Exercise 1:
List every passage set in quotation marks in the Moon landing text.
Exercise 2:
Pick up the Moon landing text after its final sentence and write the next part.

Page extract:
####################
After landing on the Moon, Pete cried out “Whoopee! Man, that may have been a small one for Neil, but it’s a long one for me.” He and Beano went through their checklist flipbooks attached to the wrists of their white space suits. Their backups had included a surprise in their books:
Playboy
centerfolds. Miss September spread across Pete’s lunar checklist with the caption “Seen any interesting hills & valleys?” The line above Miss December’s voluptuous body was “Don’t forget—describe the protuberances.”

Setting their special Westinghouse Lunar Color Television Camera on its tripod (another technological improvement made since the primitive black-and-white camera used on Apollo 11 only months ago), Beano accidentally pointed it directly into the sun, burning out the lens. The TV networks were beside themselves—they had counted on covering the entire moonwalk—until someone had the bright idea of building a mock-up of the Moon in the studio. Actor stand-ins walked around in moon suits, synched to the live transmission of the real astronauts’ voices.

“Dum de dum-dum-dum,”
hummed Pete.

Jane hummed along with her Moon man. Her superstitious live-in maid refused to believe that Pete was on the Moon. “Oh no, Mrs. Conrad, you pullin’ my leg.”

It was the wee hours of the morning when Jane’s Moon landing party finally petered out. Wandering out to the backyard and staring up at the sky, she remembered how she used to look for the Man in the Moon when she was a girl.
####################
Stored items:
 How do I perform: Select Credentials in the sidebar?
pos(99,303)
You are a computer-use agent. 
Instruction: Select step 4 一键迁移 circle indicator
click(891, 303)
####################
Task response 1:
- “Whoopee! Man, that may have been a small one for Neil, but it’s a long one for me.”
- “Seen any interesting hills & valleys?”
- “Don’t forget—describe the protuberances.”
- “Dum de dum-dum-dum,”
- “Oh no, Mrs. Conrad, you pullin’ my leg.”

Task response 2:
“Now there is a man
on
the Moon, and it’s my husband!” thought Jane. It was amazing. There was a numinous reality in it that far transcended life in Togethersville, and for a moment, she felt part of it. She wondered if this was what it was like to be on LSD.

For their press conference, Jane Conrad, Sue Bean, and Barbara Gordon wore matching white knit pantsuits and tied patriotic Ed White Memorial Fund silk scarves, autographed by all of the astronauts, around their waists as belts. They emerged from Jane’s house wearing their best Astrowife smiles, perfected now over many years, and raised high above their heads cardboard signs they’d decorated with their kids’ red and blue magic markers. Jane held up
HAPPY
, Sue held up
PROUD
, and the third wife, Barbara Gordon, was
THRILLED
.

  

The Moon mission was on a roll. Jim Lovell was set to land on the Moon next on Apollo 13. This time, Marilyn got her trip in beforehand. They went to Florence, Siena, and Pisa.

On April 11, 1970, as Jim lifted off on Apollo 13, Marilyn stood in the VIP bleachers at Cape Kennedy, overlooking the eager crowd. She watched until the Saturn rocket carrying Jim, Jack Swigert—“a swinging bachelor with a girl in every airport,”
Life
reported—and Fred Haise rose out of sight. Down on Earth, Fred’s wife, Mary, was seven months pregnant.

Two days later, an oxygen tank exploded on the spacecraft. The lunar landing was aborted, but that was the least of NASA’s concerns. With the damage caused by the explosion, Mission Control was unsure if Apollo 13 would make it home. Jane Conrad arrived at Lovells’ Levels on the back of Pete’s new red Honda motorcycle and was there with Marilyn when she heard the news that Jim was stranded a quarter of a million miles from Earth in a crippled spacecraft. The three crewmembers were running out of usable oxygen and had to squeeze into the two-man lunar lander, which had now become a lifeboat.

Marilyn’s house was filled with people for days. Moon mementos of Apollo 8, which hung on the family room walls, created an ominous stage set. Father Raish was expected to come over to offer communion to Marilyn and her friends, including Jane and Jo Schirra.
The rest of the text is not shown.